Case Studies

Data Extraction AI For Old Construction Drawings

Industry:
Construction & Architecture
Client:
Confidential
Platform:
Cloud
Duration:
2 months
Cheaper than manual labor
Data Extraction AI For Old Construction Drawings

Project Summary

An AI-powered system for processing old construction drawings. Rotation of scanned documents, extraction of key data fields.

Services

AI prototype development
AI system development

Team

1 Project manager
1 AI developer

Target Audience

Construction bureaus
Architectural firms
Digital archives

Challenge

Our client operates a system that integrates customers with large volumes of accumulated construction drawings, some of which are very old, scanned paper documents. Before these drawings can be uploaded into the system, they need to be indexed by extracting key information from the title block, such as the drawing number, scale, revision, and other parameters. As this task is highly repetitive and time-consuming, it has been outsourced to manual labor, but this approach is slow and costly. The client sought a faster, more efficient solution using machine learning and AI.

Solution

The resulting system is an AI-powered solution that automates the extraction of key data fields from construction drawings and corrects their orientation for seamless integration into the client’s system. It combines Azure Document Intelligence for data extraction with a two-step image orientation correction process using Tesseract and PaddleOCR.

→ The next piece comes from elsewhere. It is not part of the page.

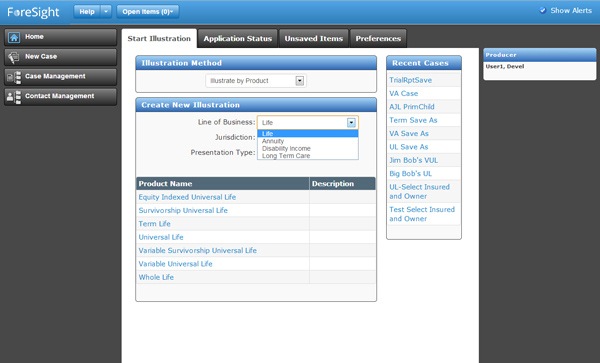Click the Whole Life product link

pyautogui.click(x=156, y=277)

Data Extraction with Azure Document Intelligence

Azure Document Intelligence forms the backbone of the system. We trained a custom model using sample drawings provided by the client, teaching it to recognize and extract six key fields: title, type, drawing number, sheet number, scale, and revision.

Unlike generic OCR tools, Azure’s ability to learn from labeled data ensures high accuracy, even with the variability found in old, scanned drawings. This eliminates the need for manual intervention and significantly speeds up the indexing process.

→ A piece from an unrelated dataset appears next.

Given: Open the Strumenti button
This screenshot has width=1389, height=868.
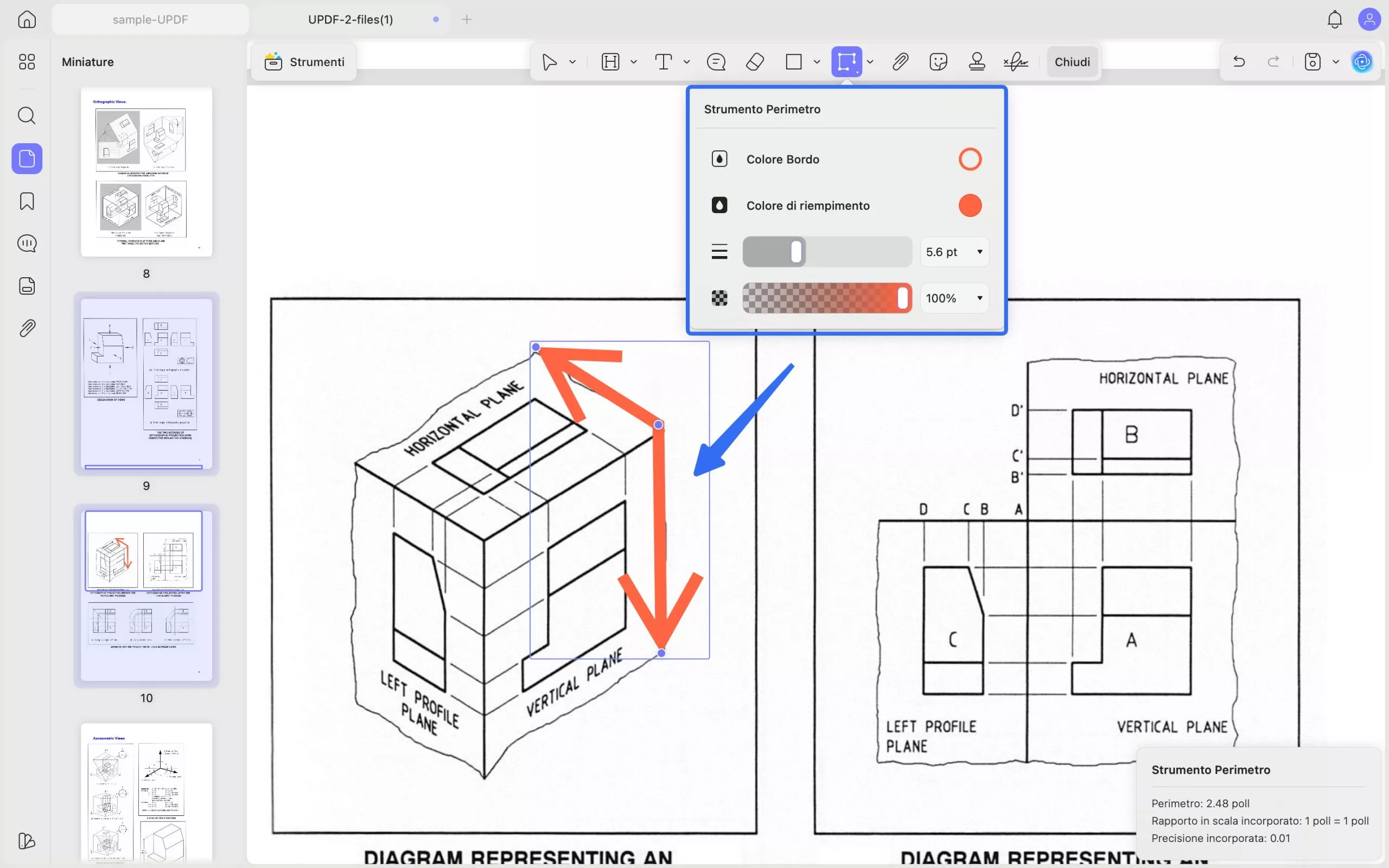Looking at the screenshot, I should (304, 61).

Image Orientation Correction

To ensure all drawings are correctly aligned before data extraction, the system employs a two-step orientation correction process:

  • Tesseract: Identifies the rotation angle of the entire image (0°, 90°, 180°, or 270°) and rotates it accordingly.
  • PaddleOCR: After initial rotation, PaddleOCR detects all words and their bounding boxes, calculates the dominant text orientation, and fine-tunes the alignment. This is particularly useful for drawings with mixed vertical and horizontal text.

Cost-Effective Automation

The system was designed with cost efficiency in mind. By automating the data extraction and orientation correction processes, it eliminates the need for expensive manual labor. Budget estimates show that the automated solution is already more cost-effective than outsourcing, while also delivering faster and more consistent results.

Results

The results exceeded expectations. By training the Azure AI model, we achieved highly accurate data extraction for the six target fields. The automated solution not only outperformed manual labor in terms of speed and cost but also introduced an additional benefit: automatic orientation correction, a task that was previously ignored in manual processes.

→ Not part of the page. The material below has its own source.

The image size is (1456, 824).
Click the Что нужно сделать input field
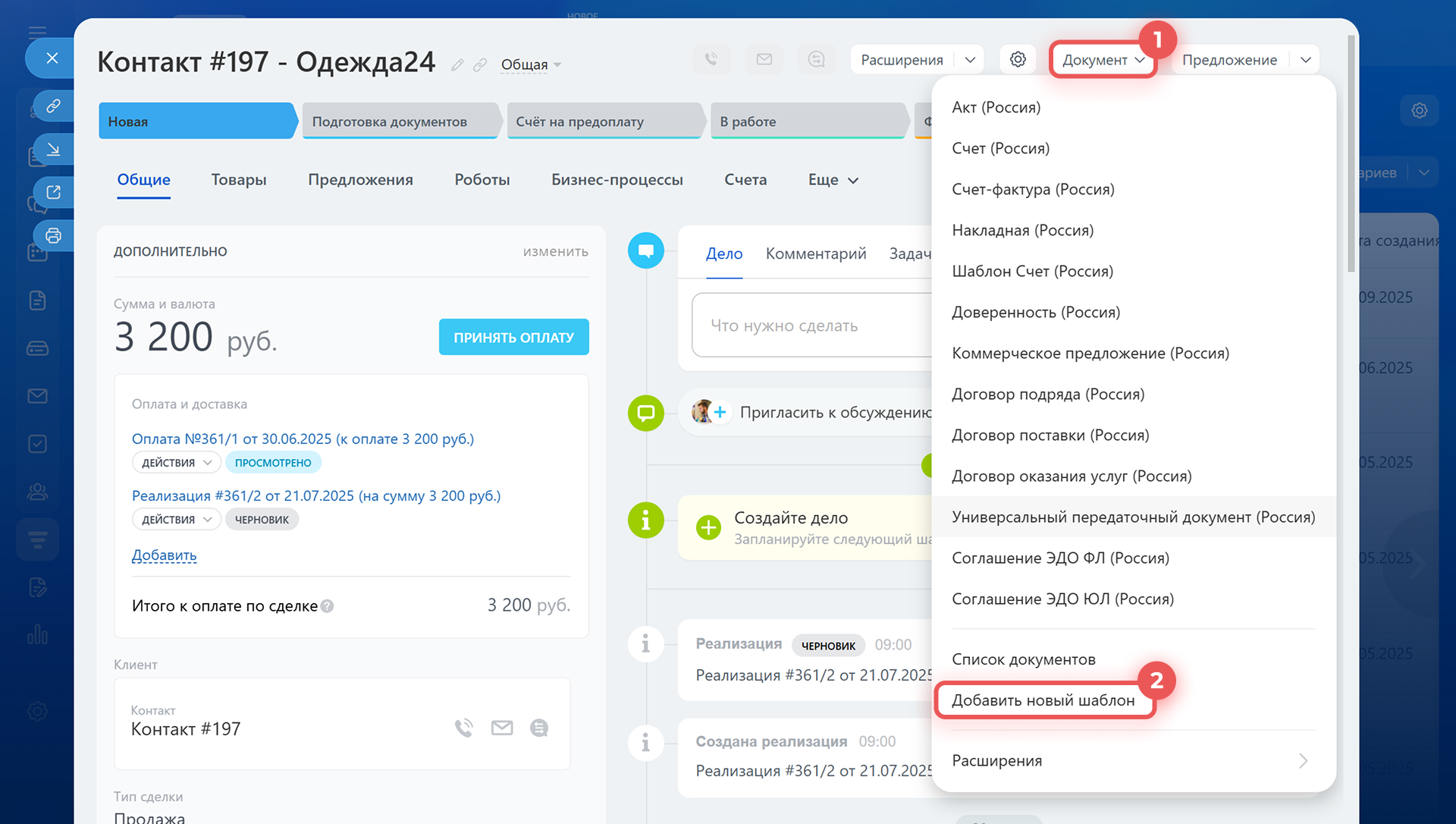(x=811, y=326)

We estimated the budget for this automation and found it to be 3 times less expensive than outsourcing to manual labor. Additionally, the inclusion of orientation correction adds significant value, as it ensures all documents are uniformly aligned within the system.

Let's Work Together!

Do you want to know the total cost of development and realization of the project? Tell us about your requirements, our specialists will contact you as soon as possible.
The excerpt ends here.